One of the aspects of obtaining my teaching certificate that always made me cringe was the banal mix of the utterly impractical and the blindingly obvious that comprised the knowledge base we provide to aspiring educators. I was luckier than a number of my classmates: I was able to work as a substitute teacher while going through the teacher education classes because I was a mid-career entrant who had long ago earned my undergraduate and graduate degrees. I had also worked in business for many years and honed my presentation skills.
However, I sometimes wondered just what was going to happen to my much younger classmates when they had to stand in front of a classroom full of students armed with only what they had learned from Education professors who in some cases had been out of teaching for over twenty-five years. On the one hand, it was nice to know that I was correct that the two ways to cool a room were to turn down the temperature on the thermostat and open a window; on the other hand, I wondered why we had to be taught material that was so mundane or, in some instances, of highly questionable value.

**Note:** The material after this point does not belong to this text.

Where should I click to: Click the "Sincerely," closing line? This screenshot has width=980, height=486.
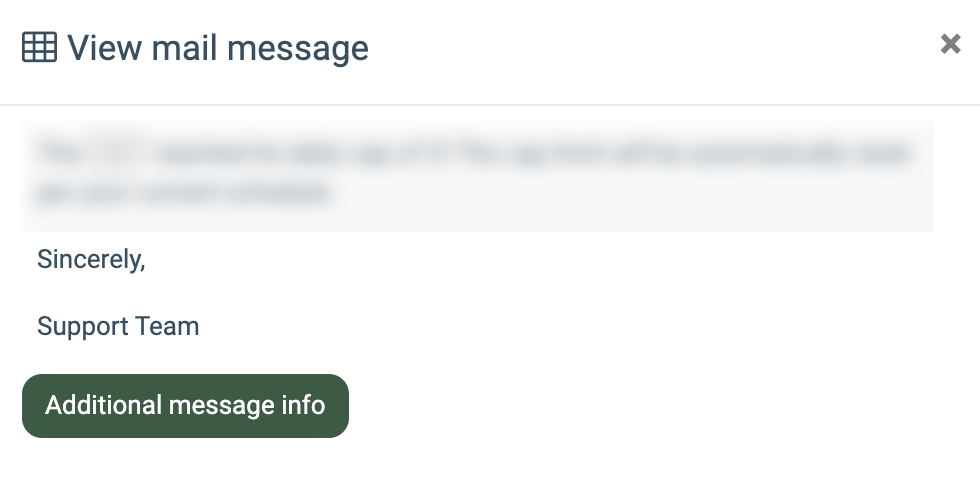(x=91, y=259)
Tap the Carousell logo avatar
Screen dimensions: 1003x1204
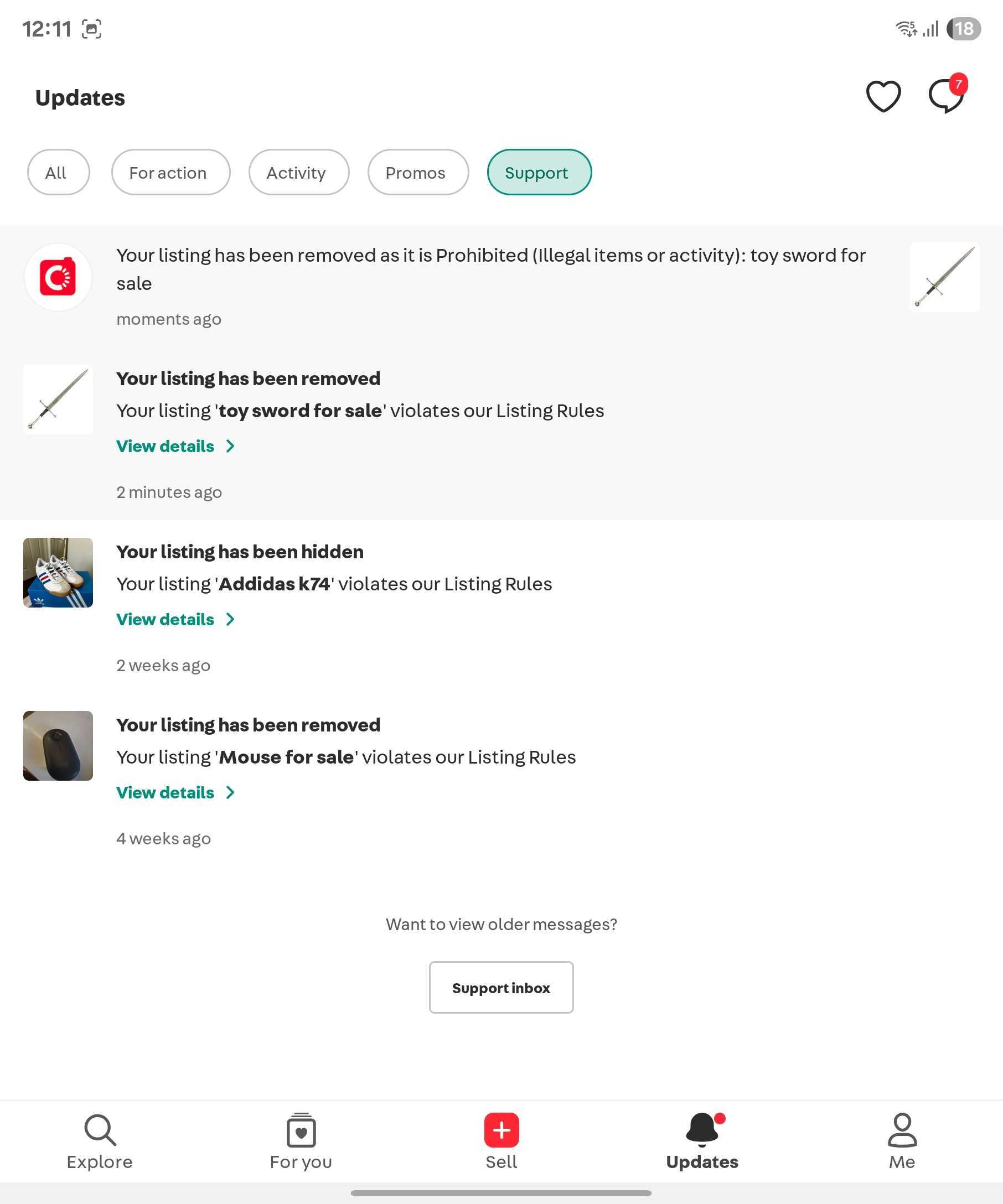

For example, one concept that I always ended up arguing with the professors was the one of multiple intelligences and learning styles—the basic idea being the teacher’s instruction had to be tailored to how the students’ brains were prepared to receive it. Certainly, it was useful as a framework to think about how we impart and receive information, and it is definitely important to find ways to vary how we teach our students. Do not only lecture; do not only assign quiet work; do not only show films. Changing up your presentation is a sure way to avoid boring your students, and it is worthwhile to monitor how we impart the essentials of our curriculum. That was not, unfortunately, purpose of introducing the hypothesis to a room full of future educators.
We were told we should take this theoretical concept and look for ways to identify the particular “type” of intelligence of each student so we could play to their strengths as we designed out lesson plans. For example, if you have a student with an outstanding spatial intelligence, more photographs and diagrams would be of use. However, if another student exhibited a greater interpersonal intelligence, group activities with lots of opportunity for interaction would work better. Other students with logical-mathematical intelligence might learn more from charts and graphs laden with decimal points.
Aside from the practical considerations inherent in one teacher trying to teach so many different ways at once, you also have to wonder if this is such a good idea. If you have a student with a relatively poor “linguistic” intelligence, known to those outside Colleges of Education as “cannot read and write well”, should you allow that capability to further atrophy by finding something other than words with which to engage that student? We have to face the fact that the linguistically challenged student is unlikely to find many future employers willing to play to his other multiple intelligences—perhaps, for example, an outstanding “kinesthetic” intelligence—by communicating information through interpretative dance. Words are important, and the ability to recognize them and use them is a critical life survival skill. It is disingenuous to pretend otherwise, no matter how beguiling the concept underlying the theory.
Frankly, if I had one suggestion to make regarding teacher education, it would be this: All Education professors must have been actively and successfully teaching in a public school classroom for at least one full year out of every three they spend training educators. I am sure this could be arranged as a cooperative venture between our Colleges of Education and our public schools, and it would help drive out from the field the Education professors who went for their PhD specifically to avoid ever having to teach in a public school again. Moreover, it will make it possible for those who teach our teachers to better understand how to join book theory to practical classroom teaching methods.
Most important, perhaps if we do this, we will see fewer young teachers leaving the profession after only a year or two in our schools, overwhelmed by what they should have learned before they actually took charge of a classroom full of students.